## WORK REQUEST
Using the records below, report how many lines include "Open", and give no more than the number.

--- THE DATA Enclosed Below ---

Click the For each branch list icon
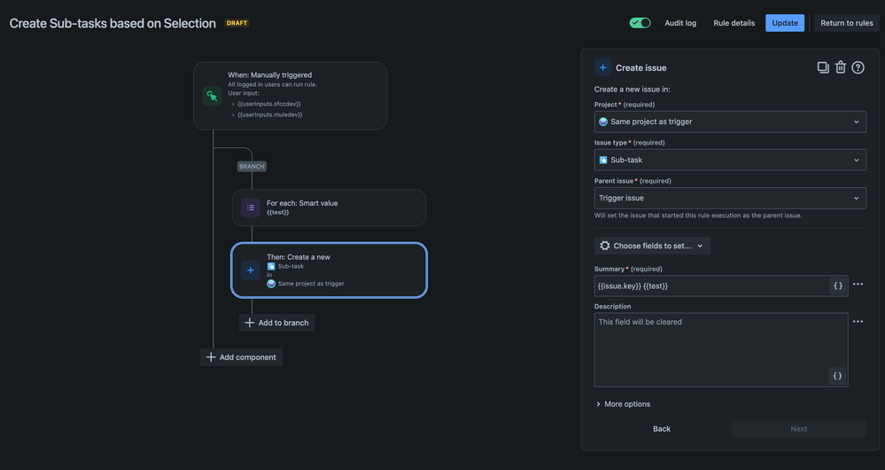The width and height of the screenshot is (885, 470). pos(251,208)
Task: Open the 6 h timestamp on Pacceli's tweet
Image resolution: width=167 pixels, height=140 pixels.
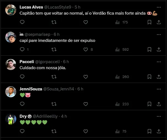Action: tap(66, 62)
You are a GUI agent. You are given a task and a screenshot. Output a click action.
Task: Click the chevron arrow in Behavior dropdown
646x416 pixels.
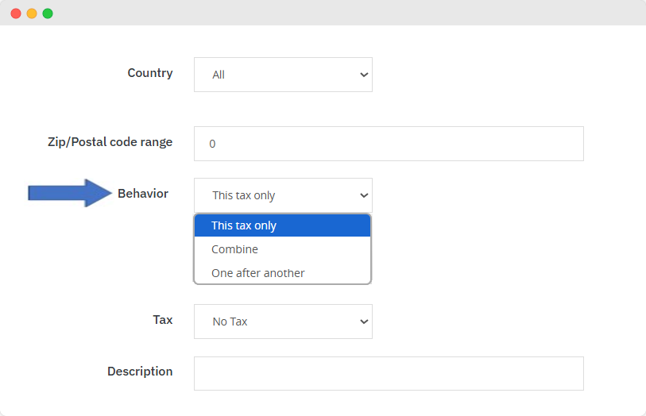(364, 195)
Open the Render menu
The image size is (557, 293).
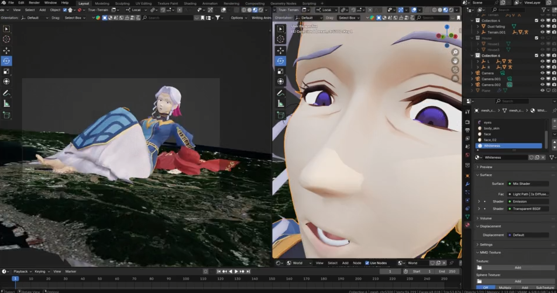[x=35, y=3]
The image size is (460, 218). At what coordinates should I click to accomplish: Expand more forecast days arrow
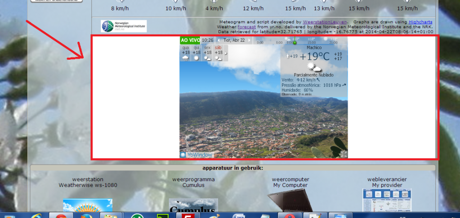click(226, 53)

--- End of Enclosed THE DATA ---

## TASK ANSWER
2